Even though Vázquez shifted his tone following his electoral victory, and insisted that he would implement the law to the letter, as recently as December 4 he publicly expressed doubts about current President Jose Mujica’s claim that the measure will have an impact on insecurity and take a bite out of criminal profits. These doubts were often repeated in local and international press, and led to more than a bit of speculation over whether the law would go “up in smoke” under the new president.

Yet despite all this hand-wringing, this week brought excellent news for drug policy reform advocates watching Uruguay. On February 2, newspaper La Diaria reported that Milton Romani, former drug czar and Uruguay’s ex-ambassador to the Organization of American States (OAS), would be resuming his post as national drug secretary under Vázquez. On February 5, Romani confirmed the news in an interview with El Observador, in which he himself described his nomination as a signal of “continuity.”
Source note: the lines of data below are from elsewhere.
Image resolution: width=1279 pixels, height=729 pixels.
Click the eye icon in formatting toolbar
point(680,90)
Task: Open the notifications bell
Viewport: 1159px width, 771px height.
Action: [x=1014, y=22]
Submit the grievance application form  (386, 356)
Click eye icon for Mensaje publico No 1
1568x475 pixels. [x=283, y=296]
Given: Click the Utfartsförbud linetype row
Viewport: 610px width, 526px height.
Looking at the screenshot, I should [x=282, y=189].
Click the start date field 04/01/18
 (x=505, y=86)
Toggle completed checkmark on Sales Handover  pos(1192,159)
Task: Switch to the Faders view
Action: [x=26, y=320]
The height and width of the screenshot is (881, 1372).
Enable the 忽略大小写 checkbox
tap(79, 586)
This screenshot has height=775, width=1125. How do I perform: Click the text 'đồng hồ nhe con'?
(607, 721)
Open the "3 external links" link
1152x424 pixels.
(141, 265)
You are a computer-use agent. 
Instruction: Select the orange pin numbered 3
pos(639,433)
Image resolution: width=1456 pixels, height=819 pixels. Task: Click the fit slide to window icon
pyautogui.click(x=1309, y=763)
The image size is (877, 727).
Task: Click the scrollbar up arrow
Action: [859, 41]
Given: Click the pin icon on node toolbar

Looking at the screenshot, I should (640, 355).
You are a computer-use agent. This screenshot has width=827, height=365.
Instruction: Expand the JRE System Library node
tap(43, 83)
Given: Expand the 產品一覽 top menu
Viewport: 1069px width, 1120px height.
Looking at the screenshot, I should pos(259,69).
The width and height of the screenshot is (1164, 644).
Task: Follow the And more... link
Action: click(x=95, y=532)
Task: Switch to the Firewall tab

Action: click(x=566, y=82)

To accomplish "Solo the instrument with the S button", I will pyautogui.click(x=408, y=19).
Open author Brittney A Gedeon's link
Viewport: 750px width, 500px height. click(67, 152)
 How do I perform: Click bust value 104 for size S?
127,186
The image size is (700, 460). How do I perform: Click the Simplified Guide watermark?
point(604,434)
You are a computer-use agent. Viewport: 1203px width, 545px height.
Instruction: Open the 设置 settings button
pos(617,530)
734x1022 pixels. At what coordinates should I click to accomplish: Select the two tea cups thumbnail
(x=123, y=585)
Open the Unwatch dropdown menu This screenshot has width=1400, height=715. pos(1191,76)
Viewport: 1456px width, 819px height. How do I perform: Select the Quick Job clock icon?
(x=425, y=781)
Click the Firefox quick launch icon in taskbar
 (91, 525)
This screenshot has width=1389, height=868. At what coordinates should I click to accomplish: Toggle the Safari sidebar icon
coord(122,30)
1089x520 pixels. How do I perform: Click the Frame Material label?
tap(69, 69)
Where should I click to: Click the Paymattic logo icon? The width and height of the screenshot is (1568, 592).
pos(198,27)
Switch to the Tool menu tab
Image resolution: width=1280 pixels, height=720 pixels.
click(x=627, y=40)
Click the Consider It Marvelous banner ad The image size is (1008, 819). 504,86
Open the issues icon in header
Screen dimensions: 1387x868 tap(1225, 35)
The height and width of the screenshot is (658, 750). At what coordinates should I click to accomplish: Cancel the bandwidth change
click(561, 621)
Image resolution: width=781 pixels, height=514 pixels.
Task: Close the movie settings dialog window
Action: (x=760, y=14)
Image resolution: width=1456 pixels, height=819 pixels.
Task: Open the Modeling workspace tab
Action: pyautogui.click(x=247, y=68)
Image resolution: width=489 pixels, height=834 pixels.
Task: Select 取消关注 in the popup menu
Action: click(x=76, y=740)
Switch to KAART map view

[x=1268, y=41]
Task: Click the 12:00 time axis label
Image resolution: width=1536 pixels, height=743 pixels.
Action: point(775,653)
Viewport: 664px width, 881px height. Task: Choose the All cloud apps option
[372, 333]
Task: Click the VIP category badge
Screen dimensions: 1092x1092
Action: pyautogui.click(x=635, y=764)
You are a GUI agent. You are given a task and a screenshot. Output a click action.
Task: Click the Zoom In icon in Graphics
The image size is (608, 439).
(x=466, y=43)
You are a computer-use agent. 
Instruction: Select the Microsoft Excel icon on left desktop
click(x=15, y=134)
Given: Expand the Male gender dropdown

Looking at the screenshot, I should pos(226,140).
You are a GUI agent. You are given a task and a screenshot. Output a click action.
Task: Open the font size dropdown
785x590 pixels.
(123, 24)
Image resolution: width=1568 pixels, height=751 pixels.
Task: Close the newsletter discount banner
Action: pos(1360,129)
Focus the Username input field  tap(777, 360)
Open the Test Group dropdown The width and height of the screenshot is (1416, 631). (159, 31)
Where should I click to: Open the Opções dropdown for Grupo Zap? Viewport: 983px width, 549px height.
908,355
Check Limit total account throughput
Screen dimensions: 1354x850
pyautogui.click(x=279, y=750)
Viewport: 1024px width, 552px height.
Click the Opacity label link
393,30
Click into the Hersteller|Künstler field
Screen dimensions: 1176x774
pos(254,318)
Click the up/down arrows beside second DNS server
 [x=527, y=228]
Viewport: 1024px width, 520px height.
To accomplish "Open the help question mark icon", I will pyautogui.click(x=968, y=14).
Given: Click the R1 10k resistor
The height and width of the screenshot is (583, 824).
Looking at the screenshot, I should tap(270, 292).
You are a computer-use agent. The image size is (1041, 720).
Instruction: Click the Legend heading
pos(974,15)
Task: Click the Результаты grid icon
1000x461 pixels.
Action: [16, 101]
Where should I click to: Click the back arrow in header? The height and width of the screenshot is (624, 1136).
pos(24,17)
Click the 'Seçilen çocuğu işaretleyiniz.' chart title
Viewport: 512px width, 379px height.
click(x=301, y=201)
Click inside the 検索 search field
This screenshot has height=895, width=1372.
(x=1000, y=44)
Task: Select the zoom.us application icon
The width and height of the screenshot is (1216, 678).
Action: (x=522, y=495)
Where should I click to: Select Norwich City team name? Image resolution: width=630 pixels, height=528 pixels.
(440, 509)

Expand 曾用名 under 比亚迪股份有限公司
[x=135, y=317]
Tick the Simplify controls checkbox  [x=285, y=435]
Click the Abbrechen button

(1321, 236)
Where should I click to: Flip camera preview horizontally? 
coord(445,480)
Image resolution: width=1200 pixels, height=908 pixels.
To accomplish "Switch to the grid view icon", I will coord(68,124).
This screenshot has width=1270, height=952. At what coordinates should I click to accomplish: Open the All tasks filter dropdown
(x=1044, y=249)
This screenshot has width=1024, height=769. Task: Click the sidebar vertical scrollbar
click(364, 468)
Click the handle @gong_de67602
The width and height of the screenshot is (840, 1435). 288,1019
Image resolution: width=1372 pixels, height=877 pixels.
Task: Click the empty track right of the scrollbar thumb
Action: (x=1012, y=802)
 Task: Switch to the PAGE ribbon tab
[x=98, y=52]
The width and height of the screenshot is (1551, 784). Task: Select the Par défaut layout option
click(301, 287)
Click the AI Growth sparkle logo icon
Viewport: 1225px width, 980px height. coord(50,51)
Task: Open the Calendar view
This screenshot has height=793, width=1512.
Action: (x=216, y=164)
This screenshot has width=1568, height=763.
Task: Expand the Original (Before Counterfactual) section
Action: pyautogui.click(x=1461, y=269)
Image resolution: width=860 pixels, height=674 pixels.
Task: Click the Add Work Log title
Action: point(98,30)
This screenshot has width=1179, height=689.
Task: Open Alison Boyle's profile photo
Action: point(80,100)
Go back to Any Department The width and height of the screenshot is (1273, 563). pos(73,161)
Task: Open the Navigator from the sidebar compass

Romani will bring a unique combination of policy expertise and political influence to the job. He not only occupied the same post from 2005 to 2011, he also was one of the first voices in Uruguay to publicly call for regulating the black market for marijuana. Indeed, Romani advocated for the creation of state mechanisms to “regulate and control the markets of production, sale and consumption” of illicit substances in a report published by the Washington Office on Latin America (WOLA) in April 2012, two months before Mujica made headlines for a similar proposal.